> _Extrait choisi_
______________________________

Vers un nouveau souffle de la fidélisation
L’ère de la réconciliation entre la performance économique et le développement durable s’ouvre. Face aux rapports du GIEC de plus en plus alarmistes, aux prises de conscience individuelles, aux nouvelles législations, aux crises sanitaires, les entreprises, qu’elles le souhaitent ou non, sont désormais dans l’obligation de se transformer et se diriger vers une transition écologique et durable.
Quel que soit le profil du consommateur, qu’il soit préoccupé par la fin du mois ou par la fin du monde, toute la société tend vers une profonde transformation. L’OBSOCO (Observatoire Société & Consommation), via son étude sur les utopies de consommation réalisée en 2019 et 2020, nous apprend que 55% des Français adhèrent à un idéal de consommation du « moins mais mieux ».

______________________________

> _Bloc de données_
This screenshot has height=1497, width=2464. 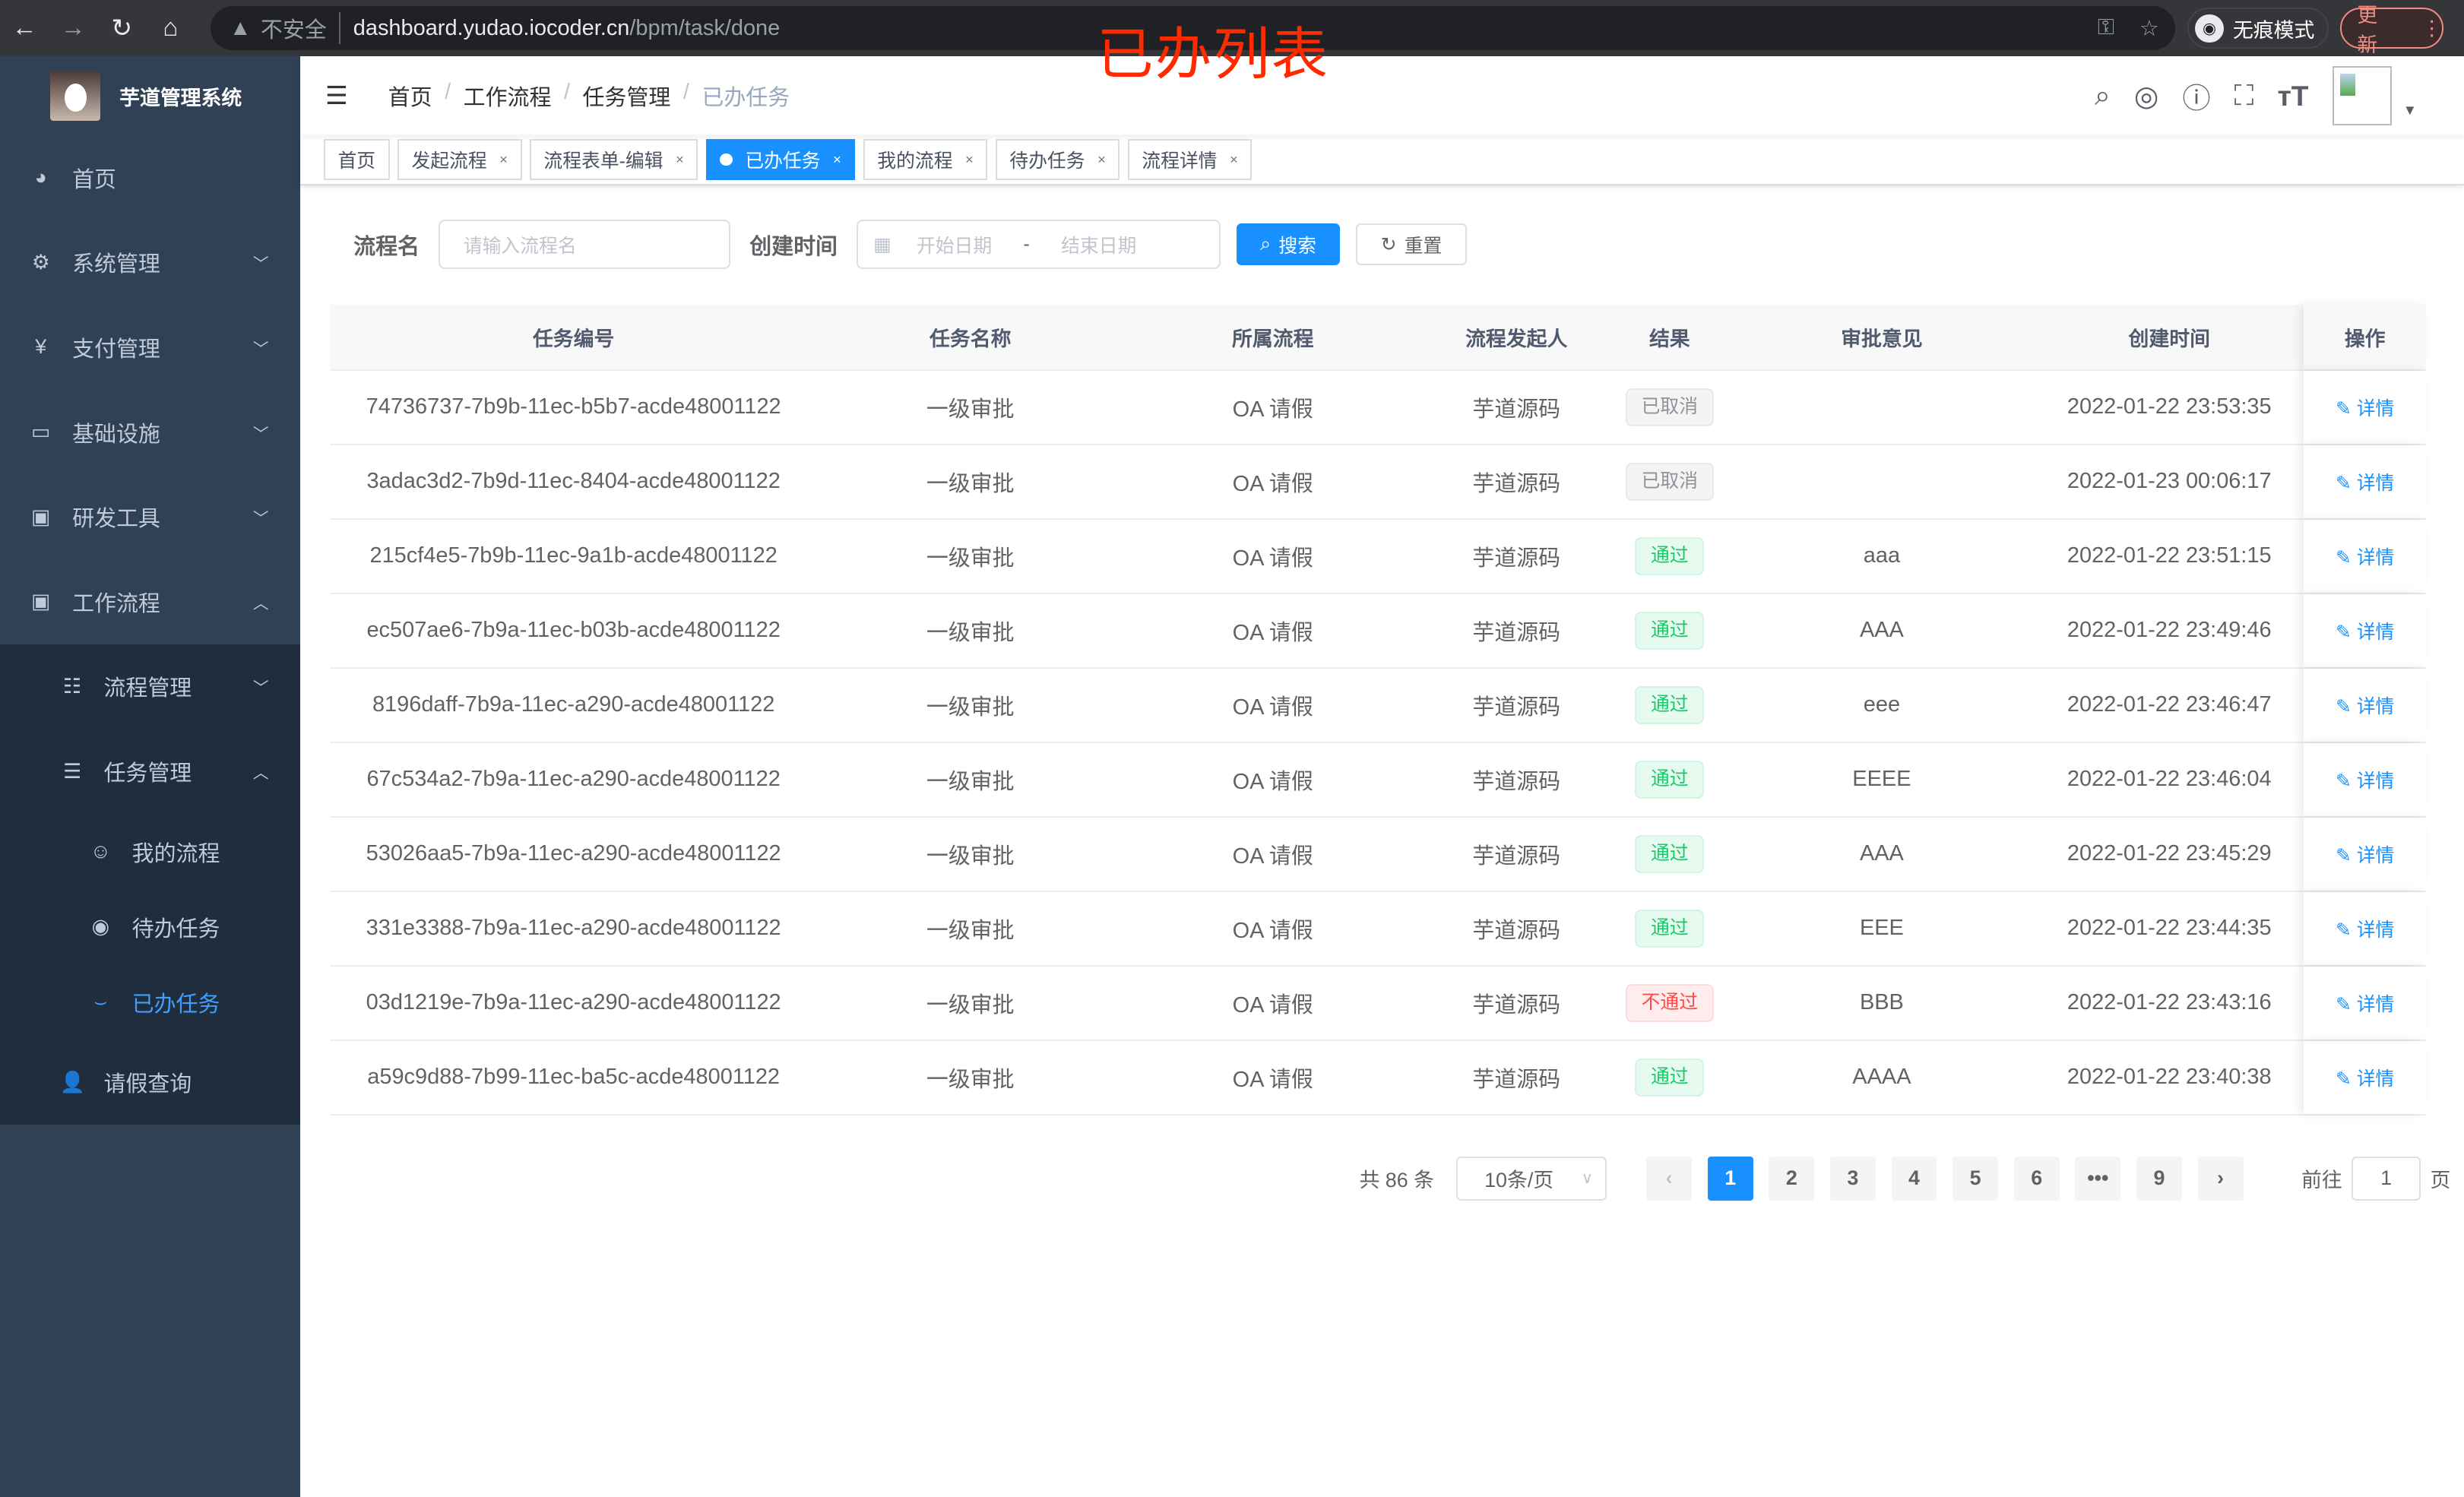 I want to click on sidebar-item: 👤 请假查询, so click(x=150, y=1082).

______________________________

> _Exercice_
Prolongez le texte sur la fidélisation et la transition écologique des entreprises à partir de sa dernière phrase.

> _Réponse rédigée_
Toute la structure de l’entreprise est alors à challenger : quelle mission d’entreprise ? quel positionnement ? quels engagements ? quels impacts sur l’activité historique de l’entreprise ?
Ces questions imposent de revoir « le contrat invisible » passé avec les consommateurs. Il y a encore quelques années, être fidèle à une marque signifiait une certaine régularité d’achat, un intérêt pour les produits proposés, un attachement par le produit, par l’expérience et par la relation client proposée, et également par l’utilisation régulière des programmes de fidélité, des bonnes affaires et des animations proposées. Ce contrat de la fidélité ne suffit plus : il faut désormais offrir aux clients la possibilité de participer à la transformation de la société au global, et ce, quel que soit le profil des consommateurs, sans distinction de pouvoir d’achat.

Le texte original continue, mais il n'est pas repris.